Frog Music – Emma Donoghue Review

frog-music-emma-donoghueReleased: March 2014

The year is 1876 and San Francisco is in the grip of a smallpox epidemic. The citizens feel the strain as they struggle with the stresses of daily life in an unprecedented heat wave. Against this backdrop of suffocating temperatures and pestilence, a murder story begins and the mysterious crime sends ripples of unrest through the community. It changes forever the lives of a few colourful – but flawed -residents who inhabit Number Eight Fifteen on Sacramento Street, a building owned by the novel’s protagonist, situated in the very heart of the seedy melting pot that is Chinatown.

This is the setting for Frog Music, a skilfully woven crime novel of suspense and shenanigans which had me riveted until the final page. The plot is driven by the main character, Blanche, who is an exotic dancer in the House of Mirrors. Blanche, previously a star of the Parisian Circus, arrived on a boat from France accompanied by two Parisian men. Arthur, a self-proclaimed bohemian and trapeze star who is her lover, and Arthur’s loyal trapeze partner and crony, Ernest. The three co-exist together in an apartment in the building Blanche owns and form an odd group of eccentrics.

Blanche is self-assured in her chosen work and, hugely popular with the gentlemen, she considers herself an unrivalled artist far beyond her riveting stage performance. Brainwashed by her lover and his (sometimes resentful towards Blanche) gofer, she sees herself through a veil of contrived flattery, invented by these cons who, in reality, lead a parasitical life whilst gambling their way through her hard earned cash.

As the plot line thickens and the murder investigation twists and turns, Blanche’s fortunes change forever when an unexpected collision forces her into an encounter with an enigmatic and unconventional person, who enters her life and sends it spiralling in directions she would never have imagined. Gradually Blanche is forced to reassess her world and all that she stands for. We see her vulnerability and her growing distaste for how she is living her life, controlled and manipulated by the men who use her.

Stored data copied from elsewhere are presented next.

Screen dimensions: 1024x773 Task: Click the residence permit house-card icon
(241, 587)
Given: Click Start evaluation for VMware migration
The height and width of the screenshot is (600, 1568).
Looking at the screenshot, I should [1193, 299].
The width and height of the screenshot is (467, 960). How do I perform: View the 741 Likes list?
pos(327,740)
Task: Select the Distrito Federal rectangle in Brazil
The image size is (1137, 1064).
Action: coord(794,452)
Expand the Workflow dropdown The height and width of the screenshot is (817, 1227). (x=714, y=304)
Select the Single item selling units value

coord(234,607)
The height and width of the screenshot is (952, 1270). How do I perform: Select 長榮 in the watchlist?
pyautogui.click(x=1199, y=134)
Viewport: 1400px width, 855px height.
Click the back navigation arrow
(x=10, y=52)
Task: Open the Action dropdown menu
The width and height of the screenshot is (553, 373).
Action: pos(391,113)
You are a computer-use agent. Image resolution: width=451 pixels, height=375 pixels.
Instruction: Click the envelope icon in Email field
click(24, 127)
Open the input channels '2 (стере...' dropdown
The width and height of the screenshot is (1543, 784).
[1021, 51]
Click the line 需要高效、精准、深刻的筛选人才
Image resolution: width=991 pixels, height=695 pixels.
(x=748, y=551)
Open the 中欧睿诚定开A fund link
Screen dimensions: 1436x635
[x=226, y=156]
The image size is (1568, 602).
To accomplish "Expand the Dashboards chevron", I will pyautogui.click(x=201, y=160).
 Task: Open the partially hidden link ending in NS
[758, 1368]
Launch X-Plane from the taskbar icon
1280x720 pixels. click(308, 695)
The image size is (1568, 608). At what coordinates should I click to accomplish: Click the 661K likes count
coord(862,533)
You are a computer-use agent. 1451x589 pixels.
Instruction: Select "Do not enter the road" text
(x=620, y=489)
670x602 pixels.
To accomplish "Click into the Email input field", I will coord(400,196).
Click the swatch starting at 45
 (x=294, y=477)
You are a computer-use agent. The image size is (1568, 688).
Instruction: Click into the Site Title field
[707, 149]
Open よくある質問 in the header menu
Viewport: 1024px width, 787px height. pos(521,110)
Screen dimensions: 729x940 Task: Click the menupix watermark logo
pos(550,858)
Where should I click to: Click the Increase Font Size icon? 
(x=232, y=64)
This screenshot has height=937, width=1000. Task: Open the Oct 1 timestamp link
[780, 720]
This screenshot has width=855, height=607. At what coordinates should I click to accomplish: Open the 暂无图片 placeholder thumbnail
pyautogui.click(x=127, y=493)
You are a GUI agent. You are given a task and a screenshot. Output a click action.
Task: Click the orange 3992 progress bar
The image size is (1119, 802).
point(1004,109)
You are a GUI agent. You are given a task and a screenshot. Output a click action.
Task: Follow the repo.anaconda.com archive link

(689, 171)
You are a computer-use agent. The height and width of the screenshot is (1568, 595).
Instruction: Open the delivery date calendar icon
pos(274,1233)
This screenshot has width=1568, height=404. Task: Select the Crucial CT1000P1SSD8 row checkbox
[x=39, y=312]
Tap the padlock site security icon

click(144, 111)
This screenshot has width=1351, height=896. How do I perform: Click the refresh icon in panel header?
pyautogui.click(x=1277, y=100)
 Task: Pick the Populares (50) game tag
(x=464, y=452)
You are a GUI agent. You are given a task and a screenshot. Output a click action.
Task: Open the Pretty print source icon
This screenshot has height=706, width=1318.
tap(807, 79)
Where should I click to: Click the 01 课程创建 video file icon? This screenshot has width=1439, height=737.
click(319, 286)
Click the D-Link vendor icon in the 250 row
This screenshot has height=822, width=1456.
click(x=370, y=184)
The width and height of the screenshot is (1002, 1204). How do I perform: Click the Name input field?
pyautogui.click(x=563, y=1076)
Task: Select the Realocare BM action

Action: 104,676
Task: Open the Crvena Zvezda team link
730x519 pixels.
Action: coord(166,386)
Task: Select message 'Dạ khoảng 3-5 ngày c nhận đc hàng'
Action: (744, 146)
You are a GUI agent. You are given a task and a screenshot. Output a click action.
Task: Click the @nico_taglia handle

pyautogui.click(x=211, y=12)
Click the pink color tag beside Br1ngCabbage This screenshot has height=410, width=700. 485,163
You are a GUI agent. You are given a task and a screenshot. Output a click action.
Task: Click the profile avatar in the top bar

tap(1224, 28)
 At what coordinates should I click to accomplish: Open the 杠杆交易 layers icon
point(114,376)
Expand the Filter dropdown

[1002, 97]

Frog Music is rich in historical detail, and spares nothing in vibrant descriptions, leaving me with a real sense of the harsh reality immigrants faced in San Francisco, together with a realistic portrayal of the gathering racial tensions that bubbled beneath the surface ready to explode.

If you are au fait with French the intermittent inclusions of asides and snippets of French songs, laments and odd phrases will add to the flavour of the characters, but Donoghue has also included a French glossary at the end which is useful, together with ‘Song Notes’ to add further insight. ‘Afterword’ explains how some of her characters developed and provides notes on historical references, working with known facts to make a ‘crazy quilt of fact and fiction’. All this detail gave me a greater feeling of involvement and a real sense of the time and place where it all occurred.

To begin with, I wasn’t sure that the constant switches back and forth in time were going to make for enjoyable reading, but I found that Emma Donoghue’s skilful writing soon had me on the edge of my seat, unable to put the book down!